IMPIANTI ELETTRICI

L’utilizzo della corrente elettrica è una costante per il funzionamento degli edifici; oggi, infatti, quasi tutto nei nostri appartamenti è azionato da dispositivi elettrici, dall’illuminazione agli elettrodomestici.
Per poter essere utilizzato al meglio e senza rischi è necessario che l’impianto elettrico sia sicuro, affidabile e in linea con il fabbisogno elettrico dell’abitazione.
Con la Legge 46/1990, successivamente sostituita dal DM 37/2008, si è introdotto un sistema di regole per la progettazione, l’installazione e la certificazione degli impianti elettrici, in grado di garantire un utilizzo sicuro dell’energia elettrica. Infatti la norma stabilisce da un lato l’obbligo dell’abilitazione dell’impresa esecutrice ad operare sugli impianti, e dall’altro l’obbligo di adeguare gli impianti già esistenti affinché fossero assicurate almeno alcune dotazioni minime di sicurezza.
Il principale riferimento normativo per i tecnici che operano sugli impianti elettrici di bassa tensione è la norma CEI 64-8 e i successivi aggiornamenti. La Norma ha introdotto un nuovo paradigma di valutazione dell’impianto elettrico e definisce standard di qualità, in cui tutte le componenti devono soddisfare criteri di sicurezza, prestazione, sostenibilità ambientale, usabilità e fruibilità.
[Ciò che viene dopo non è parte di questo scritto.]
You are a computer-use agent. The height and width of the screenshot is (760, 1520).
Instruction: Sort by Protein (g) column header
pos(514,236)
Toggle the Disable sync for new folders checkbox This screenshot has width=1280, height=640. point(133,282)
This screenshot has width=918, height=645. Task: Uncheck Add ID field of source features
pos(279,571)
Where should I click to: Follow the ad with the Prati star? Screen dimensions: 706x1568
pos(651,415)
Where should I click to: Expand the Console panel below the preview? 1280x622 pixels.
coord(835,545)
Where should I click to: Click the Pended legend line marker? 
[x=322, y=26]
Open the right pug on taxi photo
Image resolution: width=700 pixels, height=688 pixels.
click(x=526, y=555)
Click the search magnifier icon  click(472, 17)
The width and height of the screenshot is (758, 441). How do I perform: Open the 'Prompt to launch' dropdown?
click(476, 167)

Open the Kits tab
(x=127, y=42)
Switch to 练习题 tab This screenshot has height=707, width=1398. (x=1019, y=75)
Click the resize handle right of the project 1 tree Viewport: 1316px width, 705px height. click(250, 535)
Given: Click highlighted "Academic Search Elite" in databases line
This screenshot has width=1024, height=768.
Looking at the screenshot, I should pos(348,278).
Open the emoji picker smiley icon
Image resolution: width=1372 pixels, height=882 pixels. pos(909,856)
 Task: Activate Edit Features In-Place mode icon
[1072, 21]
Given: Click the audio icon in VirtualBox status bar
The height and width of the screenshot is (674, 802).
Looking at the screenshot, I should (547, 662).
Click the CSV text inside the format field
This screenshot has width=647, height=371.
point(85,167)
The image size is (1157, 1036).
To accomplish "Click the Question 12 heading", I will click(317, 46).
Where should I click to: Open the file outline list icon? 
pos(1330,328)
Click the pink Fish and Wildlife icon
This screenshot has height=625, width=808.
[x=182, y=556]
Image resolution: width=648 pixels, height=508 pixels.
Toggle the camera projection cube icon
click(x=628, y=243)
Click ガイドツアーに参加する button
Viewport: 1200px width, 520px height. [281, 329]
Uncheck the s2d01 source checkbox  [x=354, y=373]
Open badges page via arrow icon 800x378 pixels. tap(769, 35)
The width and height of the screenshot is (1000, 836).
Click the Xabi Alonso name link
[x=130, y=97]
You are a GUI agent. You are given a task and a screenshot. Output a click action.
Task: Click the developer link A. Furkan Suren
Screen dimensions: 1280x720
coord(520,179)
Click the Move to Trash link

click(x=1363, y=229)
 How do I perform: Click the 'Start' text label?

La Norma introduce inoltre una classificazione degli impianti secondo tre livelli, per ognuno dei quali sono definite le dotazioni minime impiantistiche e funzionali che ne caratterizzano il livello di prestazione e fruibilità.
I livelli sono:
Livello 1 – Base: livello minimo previsto.
Livello 2 – Standard: per unità immobiliari con una maggiore fruibilità degli impianti tenuto anche conto delle altre dotazioni impiantistiche presenti.
Livello 3 – Domotico: per unità immobiliari con dotazioni impiantistiche ampie e innovative (ad esempio il sistema bus) e, in particolare, la domotica.
La classificazione dei livelli introdotta non è collegata a nessun’altra classificazione: non dipende né dalla prestazione energetica dell’immobile né dalla sua classe catastale. Essa rappresenta una misura unicamente riferita alle prestazioni impiantistiche dell’immobile in termini di usabilità e fruibilità, e offre evidenti vantaggi a tutti gli attori della filiera, in particolare: all’installatore, che può offrire al cliente la propria soluzione impiantistica, e al cliente, che avendo dei chiari riferimenti prestazionali, può effettuare una scelta cosciente.
I principali componenti di un impianto elettrico sono:

- il quadro elettrico o centralino, ‘cuore’ dell’impianto, direttamente collegato al contatore enel, all’interno del quale sono alloggiati gli interruttori di protezione che suddividono l’impianto nei vari circuiti;

- sistema di messa a terra che permette di scaricare a terra la corrente elettrica laddove ci fosse un guasto o un improvviso picco di tensione;

- prese elettriche, che rappresentano l’interfaccia che permette l'allacciamento degli elettrodomestici e delle apparecchiature elettroniche alla corrente;

- interruttori, i dispositivi a muro che permettono l'accensione e lo spegnimento di luci, prese comandate o particolari utenze;

- cavi conduttori, che hanno la funzione di trasportare la corrente elettrica dal quadro elettrico alle utenze; di questi esistono varie tipologie e dimensioni, da definire in fase progettuale a seconda delle esigenze, nonché vengono contraddistinti da differenti colori a seconda della funziona cui assolvono (conduttore di fase, conduttore neutro, conduttore di protezione).